Countertops may seem like a solid, near-permanent part of your house that will be a huge pain to replace. However, if your countertops are old, scratched, a pain to clean, or you just plain don’t like the way they look in your kitchen, you absolutely can replace them with something better.
You may already have a few ideas about what your ideal countertop is made of, but it wouldn’t hurt to learn a bit more about which materials make great countertops. Each material has its own pros and cons, so make sure to weigh each option before making a final choice.
In the past, granite countertops were a status symbol. Only people with a lot of money to spare could afford granite countertops. However, granite became more and more popular over the years and more and more people were able to splurge on them.
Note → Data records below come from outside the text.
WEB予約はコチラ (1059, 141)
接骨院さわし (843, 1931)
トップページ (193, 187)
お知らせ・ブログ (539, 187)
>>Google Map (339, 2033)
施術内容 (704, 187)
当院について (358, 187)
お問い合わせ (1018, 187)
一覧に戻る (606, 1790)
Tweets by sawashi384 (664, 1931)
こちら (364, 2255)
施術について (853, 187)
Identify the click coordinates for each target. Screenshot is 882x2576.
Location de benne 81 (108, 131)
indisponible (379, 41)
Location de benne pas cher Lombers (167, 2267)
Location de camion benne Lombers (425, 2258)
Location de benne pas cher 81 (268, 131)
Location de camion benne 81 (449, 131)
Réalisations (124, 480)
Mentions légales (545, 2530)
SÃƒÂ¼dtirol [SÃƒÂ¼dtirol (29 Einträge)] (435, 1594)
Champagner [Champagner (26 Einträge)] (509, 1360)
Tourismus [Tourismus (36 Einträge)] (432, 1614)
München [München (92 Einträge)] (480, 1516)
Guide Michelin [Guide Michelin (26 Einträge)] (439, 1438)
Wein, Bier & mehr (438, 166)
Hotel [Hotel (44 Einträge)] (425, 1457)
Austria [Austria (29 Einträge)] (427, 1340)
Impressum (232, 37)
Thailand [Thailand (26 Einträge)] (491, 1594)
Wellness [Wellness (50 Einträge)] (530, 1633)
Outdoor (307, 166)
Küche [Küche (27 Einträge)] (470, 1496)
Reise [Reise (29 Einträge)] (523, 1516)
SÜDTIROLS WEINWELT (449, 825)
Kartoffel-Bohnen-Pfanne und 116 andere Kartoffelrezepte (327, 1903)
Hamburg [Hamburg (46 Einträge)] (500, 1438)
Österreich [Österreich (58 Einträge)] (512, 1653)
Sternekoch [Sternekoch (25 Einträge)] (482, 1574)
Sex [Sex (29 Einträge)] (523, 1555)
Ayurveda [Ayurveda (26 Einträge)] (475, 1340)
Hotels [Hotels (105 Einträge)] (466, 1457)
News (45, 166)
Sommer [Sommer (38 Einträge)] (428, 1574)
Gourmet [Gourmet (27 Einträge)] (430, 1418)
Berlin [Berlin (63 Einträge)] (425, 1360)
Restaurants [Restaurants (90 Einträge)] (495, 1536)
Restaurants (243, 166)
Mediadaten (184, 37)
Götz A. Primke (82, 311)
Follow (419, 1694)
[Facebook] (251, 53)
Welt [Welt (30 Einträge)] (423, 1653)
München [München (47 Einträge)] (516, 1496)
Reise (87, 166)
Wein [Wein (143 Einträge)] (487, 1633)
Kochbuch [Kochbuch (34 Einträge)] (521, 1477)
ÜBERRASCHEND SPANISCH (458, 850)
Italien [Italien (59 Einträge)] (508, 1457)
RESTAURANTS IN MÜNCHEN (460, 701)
Granite comes in a lot of different colors, making it easy for you stick to your established color scheme. Granite countertops can also come in single, seamless slabs with lengths reaching up to 10 feet. In the last stage of installation, the countertop will then be treated with a sealer to make it resistant to stains.
More commonly known as Formica, which is a brand name, plastic laminate is made of kraft paper and resins. Before you turn your nose up on craft laminate’s seemingly mundane origins, however, keep in mind that plastic laminate is surprisingly sturdy and durable. It is also cheap considering how long-lasting it is, coming at a small fraction of the price of granite.
Bear in mind that only matte or fine matte general purpose plastic laminate are suitable as countertops. Other kinds of plastic laminate are more suitable as backsplashes. Plastic laminate can also come in a huge range of colors and patterns.
As granite countertops grew in popularity, wood countertops diminished. This is mostly attributed to the mistaken belief that bacteria thrive more in wood countertops. Of course, this isn’t the case. A scientific study has found that bacteria die within a couple of minutes of coming into contact with wood. This means that wood is generally safer from bacteria than plastic.
The drawback in having wood countertops, however, is maintenance. Maintaining the surface of the wood may require treatment nearly every month, which may be a hassle for some homeowners. However, wood countertops can do well as a chopping or baking areas.
If your counters typically have to endure heavy use, or if you just don’t want to be bothered with having to go out of your way to keep your counters in top shape, solid-surfacing materials are a good choice. Solid-surfacing materials are 100% acrylic, 100% polyester, or a combination of both. Some people might dismiss solid-surface counters as an “imitation” of natural rock, but that’s an unfair criticism. Solid-surface counters are durable, stain- and scratch-resistant, and easily repairable. You can have your pick among hundreds of colors, patterns, and designs to really tie the look of your kitchen together.
Here is another material that’s becoming more and more popular as time goes by. Concrete counters can resemble natural stone, and they are completely smooth, flat, and even. If you choose this material, however, make sure that you order pre-cast concrete. Don’t agree to have the concrete poured right in your kitchen, because it can take months to dry and your counters might come out uneven.
You can also order the counters in any color you want, and they can also come in single slabs that can be up to 10 feet in length.